By week five of third grade, Karen had forgotten what it was like to be bullied. Temple was not about to let competing children distract her.

It was soon a done deal among the children that they would marry. There was no question of a white boy’s teasing her or kissing her. No girls of either race played with her hair.

Meg bought a packet of thirty Valentines, enough for the entire class. Karen labeled and distributed them all, but she brought home only three: one from the teacher, one from Temple, and one from a Catholic girl whose exotic last name—Schmidt—regularly made the class dissolve in laughter. Birthdays were a nonstarter, since Meg couldn’t have kids over to that house. Plus the date and the year were false, so it seemed like tempting fate to make a big deal out of Karen’s birthday. Christmas depressed Meg, and she did her best to ignore it. Amber “Shit” Schmidt was not a big party-thrower either.

So for several years in a row, the high point of Karen’s year was Temple Moody’s birthday. Possibly it more than made up for the Neapolitan ice cream and Pin the Tail on the Donkey she missed by not being white. Temple’s birthday involved adults and older children—approximately fifty in all—along with hard liquor, catfish, chicken, trifle, and a piñata.

He lived in a sprawling compound on a creek bank, hundreds of years old, with a four-seater outhouse and a shed full of broken farm implements from before the trees grew.

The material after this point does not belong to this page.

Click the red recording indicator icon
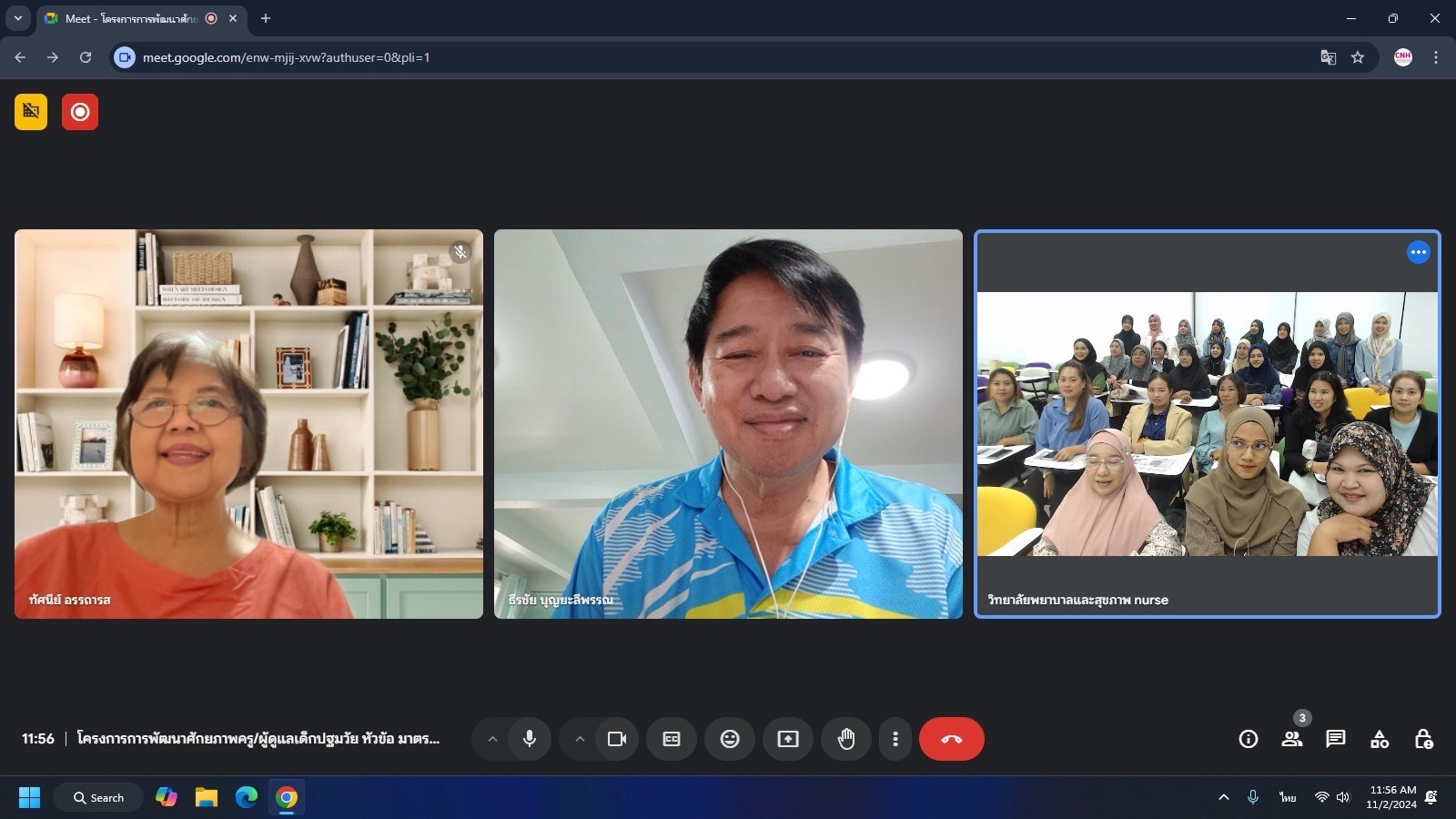The image size is (1456, 819). pos(80,112)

The woods leading to it were dense with greenbrier through which deer had beaten paths like a hedge maze. There was only one party game: Run Wild. The adults would settle in, on and around the porch, while the children ran wild. Eventually one of Temple’s older brothers would throw a rope over a high oak bough and haul up the piñata.

The Moodys regarded piñatas as a neglected Native American tradition. They assumed partial descent from Indians. Temple’s mother had a fond uncle in Reno, Nevada, at the end of the Trail of Tears, and he mailed her authentic Indian crafts every year for Christmas: Navajo sand paintings, Pomo baskets, Hopi dolls. And for Temple’s birthday, a piñata.